Having never been much interested in the history of Britain before around 1485, this book has changed my attitude completely. It brings to life the England of the Anglo-Saxons, the Danes and the Celts in all its visceral colour and intrigue.
The story is told from several perspectives - the main one being that of King Harold's most trusted bodyguards - a man whose duty it was to sacrifice his own life if need be to protect his King, but who failed at the last to do so, in the hope that, in living, he could return to his lovely wife and community. Alas, as the reader finds out, he loses both his dignity as a soldier and his community too. There is a touch of magic about the telling of this story, which weaves together characters and events both historically real and fictitious, often through flashbacks. I found myself dreading the end - we all know the outcome of the Battle of Hastings - as Harold is presented as the humorous, passionate, heroic defender of the Anglo-Saxon way of life, with its easy relationship between feudal lord and serf, its relative plenty, and the far better status enjoyed by women than in the less colourful Norman society. The bodyguard, Walt, spends the years after the battle undergoing a difficult rehabilitation as he wanders through Turkey and Syria with a group of new companions, some of whom were also intimately involved with the events leading up to the Battle of Hastings.

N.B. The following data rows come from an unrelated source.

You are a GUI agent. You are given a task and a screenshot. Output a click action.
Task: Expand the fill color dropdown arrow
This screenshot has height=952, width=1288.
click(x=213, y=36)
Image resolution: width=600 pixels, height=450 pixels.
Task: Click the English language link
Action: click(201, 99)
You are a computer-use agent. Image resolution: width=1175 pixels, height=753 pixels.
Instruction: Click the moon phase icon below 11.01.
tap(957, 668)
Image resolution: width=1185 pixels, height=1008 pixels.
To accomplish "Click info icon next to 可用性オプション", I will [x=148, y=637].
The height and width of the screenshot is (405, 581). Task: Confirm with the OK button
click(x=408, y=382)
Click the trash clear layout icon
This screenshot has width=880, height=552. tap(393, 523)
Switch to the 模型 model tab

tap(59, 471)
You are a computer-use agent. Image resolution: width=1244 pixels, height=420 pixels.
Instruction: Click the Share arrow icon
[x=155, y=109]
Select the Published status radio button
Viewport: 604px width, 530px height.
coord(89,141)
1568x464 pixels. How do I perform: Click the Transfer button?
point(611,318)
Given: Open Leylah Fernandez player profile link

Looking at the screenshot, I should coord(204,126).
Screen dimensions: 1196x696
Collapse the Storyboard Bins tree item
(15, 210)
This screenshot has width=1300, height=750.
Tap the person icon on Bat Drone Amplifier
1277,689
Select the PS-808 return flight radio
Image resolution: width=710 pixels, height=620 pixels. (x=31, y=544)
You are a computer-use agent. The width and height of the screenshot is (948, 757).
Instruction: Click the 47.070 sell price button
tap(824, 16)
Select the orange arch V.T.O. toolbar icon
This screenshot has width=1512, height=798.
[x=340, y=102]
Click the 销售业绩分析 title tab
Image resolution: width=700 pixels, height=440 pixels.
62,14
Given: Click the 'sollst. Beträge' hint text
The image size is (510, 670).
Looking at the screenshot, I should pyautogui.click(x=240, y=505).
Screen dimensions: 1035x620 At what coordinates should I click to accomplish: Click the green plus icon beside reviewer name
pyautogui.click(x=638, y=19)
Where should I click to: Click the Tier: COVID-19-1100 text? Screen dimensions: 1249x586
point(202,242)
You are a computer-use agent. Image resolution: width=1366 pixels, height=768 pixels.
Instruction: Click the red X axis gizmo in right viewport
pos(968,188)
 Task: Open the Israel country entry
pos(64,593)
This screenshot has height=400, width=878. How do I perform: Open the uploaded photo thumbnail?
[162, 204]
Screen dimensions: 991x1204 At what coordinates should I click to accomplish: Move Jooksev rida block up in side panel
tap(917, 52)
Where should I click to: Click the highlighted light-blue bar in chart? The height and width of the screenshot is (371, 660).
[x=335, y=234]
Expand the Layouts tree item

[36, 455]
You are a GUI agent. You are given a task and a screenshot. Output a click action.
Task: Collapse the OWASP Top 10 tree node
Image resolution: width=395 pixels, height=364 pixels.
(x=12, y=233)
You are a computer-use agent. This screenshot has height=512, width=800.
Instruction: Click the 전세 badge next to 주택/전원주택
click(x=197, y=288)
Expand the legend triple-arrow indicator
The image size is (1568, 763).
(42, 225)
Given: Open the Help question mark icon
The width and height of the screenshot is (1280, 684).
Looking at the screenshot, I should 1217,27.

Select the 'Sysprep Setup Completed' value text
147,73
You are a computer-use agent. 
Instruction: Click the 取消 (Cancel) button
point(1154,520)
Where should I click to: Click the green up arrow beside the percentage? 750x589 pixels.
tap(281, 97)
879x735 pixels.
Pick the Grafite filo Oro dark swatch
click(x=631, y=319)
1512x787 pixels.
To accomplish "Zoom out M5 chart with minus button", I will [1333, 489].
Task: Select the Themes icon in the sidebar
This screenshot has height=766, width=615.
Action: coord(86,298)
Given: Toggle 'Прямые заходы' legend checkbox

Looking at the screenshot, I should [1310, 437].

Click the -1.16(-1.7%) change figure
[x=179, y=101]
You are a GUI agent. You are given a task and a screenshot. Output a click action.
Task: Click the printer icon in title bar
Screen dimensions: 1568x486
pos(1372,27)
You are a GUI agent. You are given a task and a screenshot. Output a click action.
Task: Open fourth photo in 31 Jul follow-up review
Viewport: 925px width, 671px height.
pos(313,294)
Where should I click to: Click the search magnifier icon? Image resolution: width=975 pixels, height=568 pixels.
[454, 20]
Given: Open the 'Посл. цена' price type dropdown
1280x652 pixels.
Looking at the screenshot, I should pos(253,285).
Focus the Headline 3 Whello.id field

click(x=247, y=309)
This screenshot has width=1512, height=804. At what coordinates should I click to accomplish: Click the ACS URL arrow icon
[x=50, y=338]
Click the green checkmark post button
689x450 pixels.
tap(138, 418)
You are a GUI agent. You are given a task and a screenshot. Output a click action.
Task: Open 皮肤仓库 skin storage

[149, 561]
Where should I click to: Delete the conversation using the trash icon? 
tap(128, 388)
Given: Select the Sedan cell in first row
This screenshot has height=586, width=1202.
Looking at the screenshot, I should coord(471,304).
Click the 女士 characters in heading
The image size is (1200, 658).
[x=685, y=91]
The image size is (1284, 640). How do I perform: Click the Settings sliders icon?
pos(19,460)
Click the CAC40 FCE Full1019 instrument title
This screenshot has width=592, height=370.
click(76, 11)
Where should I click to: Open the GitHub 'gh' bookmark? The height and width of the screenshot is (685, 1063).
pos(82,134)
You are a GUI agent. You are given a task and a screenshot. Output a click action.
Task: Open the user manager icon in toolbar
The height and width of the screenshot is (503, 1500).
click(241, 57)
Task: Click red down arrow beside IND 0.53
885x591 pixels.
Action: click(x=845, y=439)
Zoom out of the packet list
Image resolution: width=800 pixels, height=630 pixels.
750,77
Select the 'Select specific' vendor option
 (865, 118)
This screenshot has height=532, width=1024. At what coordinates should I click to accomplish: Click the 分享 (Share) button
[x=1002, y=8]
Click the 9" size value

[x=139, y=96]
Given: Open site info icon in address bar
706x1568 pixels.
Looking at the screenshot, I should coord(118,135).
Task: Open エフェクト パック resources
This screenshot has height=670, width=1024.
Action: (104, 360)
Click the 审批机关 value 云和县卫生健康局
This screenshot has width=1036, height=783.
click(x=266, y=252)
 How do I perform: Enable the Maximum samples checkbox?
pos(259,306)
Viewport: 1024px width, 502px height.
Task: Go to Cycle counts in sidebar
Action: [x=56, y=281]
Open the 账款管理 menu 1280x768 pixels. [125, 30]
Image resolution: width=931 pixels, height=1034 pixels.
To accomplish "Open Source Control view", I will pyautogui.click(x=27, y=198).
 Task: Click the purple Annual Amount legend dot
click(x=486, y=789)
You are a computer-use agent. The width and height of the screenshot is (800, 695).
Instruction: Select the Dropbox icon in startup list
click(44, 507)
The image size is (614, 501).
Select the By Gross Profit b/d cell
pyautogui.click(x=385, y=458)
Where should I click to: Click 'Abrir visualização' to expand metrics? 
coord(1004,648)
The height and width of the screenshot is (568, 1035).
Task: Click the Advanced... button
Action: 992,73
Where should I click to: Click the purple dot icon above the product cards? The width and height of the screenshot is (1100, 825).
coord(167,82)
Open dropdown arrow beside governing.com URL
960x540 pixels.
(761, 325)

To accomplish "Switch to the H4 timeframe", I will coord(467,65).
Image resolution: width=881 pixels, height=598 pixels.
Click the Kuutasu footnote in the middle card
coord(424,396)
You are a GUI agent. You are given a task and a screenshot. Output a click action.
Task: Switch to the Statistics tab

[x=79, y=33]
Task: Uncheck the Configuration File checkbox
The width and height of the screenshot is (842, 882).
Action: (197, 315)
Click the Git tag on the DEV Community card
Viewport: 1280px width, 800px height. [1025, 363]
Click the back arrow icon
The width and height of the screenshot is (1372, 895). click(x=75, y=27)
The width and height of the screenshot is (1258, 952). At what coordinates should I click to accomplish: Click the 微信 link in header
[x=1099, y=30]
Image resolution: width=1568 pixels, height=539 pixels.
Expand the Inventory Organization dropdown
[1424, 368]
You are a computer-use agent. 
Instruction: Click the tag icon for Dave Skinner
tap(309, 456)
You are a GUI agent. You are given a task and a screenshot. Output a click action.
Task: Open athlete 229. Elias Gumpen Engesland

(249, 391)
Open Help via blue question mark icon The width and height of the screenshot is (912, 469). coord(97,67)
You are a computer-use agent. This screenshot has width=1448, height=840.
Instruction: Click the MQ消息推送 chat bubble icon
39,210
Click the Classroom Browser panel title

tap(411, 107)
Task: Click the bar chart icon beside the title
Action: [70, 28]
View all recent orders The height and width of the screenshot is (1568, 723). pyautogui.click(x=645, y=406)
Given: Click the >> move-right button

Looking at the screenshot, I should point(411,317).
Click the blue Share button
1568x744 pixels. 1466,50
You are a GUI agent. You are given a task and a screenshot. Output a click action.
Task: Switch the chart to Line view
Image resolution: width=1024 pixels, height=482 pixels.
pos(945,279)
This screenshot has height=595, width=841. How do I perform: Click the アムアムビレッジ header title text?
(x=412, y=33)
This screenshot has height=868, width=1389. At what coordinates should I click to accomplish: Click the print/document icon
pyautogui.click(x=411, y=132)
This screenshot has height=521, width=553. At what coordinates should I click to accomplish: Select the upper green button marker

History, it is generally said, is a story written by the winning side and the historical view of William the Conqueror is that he was a great warrior and administrator. This book presents the view that, while 'the Norman Bastard' may have been a fearless fighter, he was bad-tempered, psychopathic, hysterical, obsessed by order, and rather inhumane. Whatever the truth is about him and about Harold Godwinson, this is a really good novel.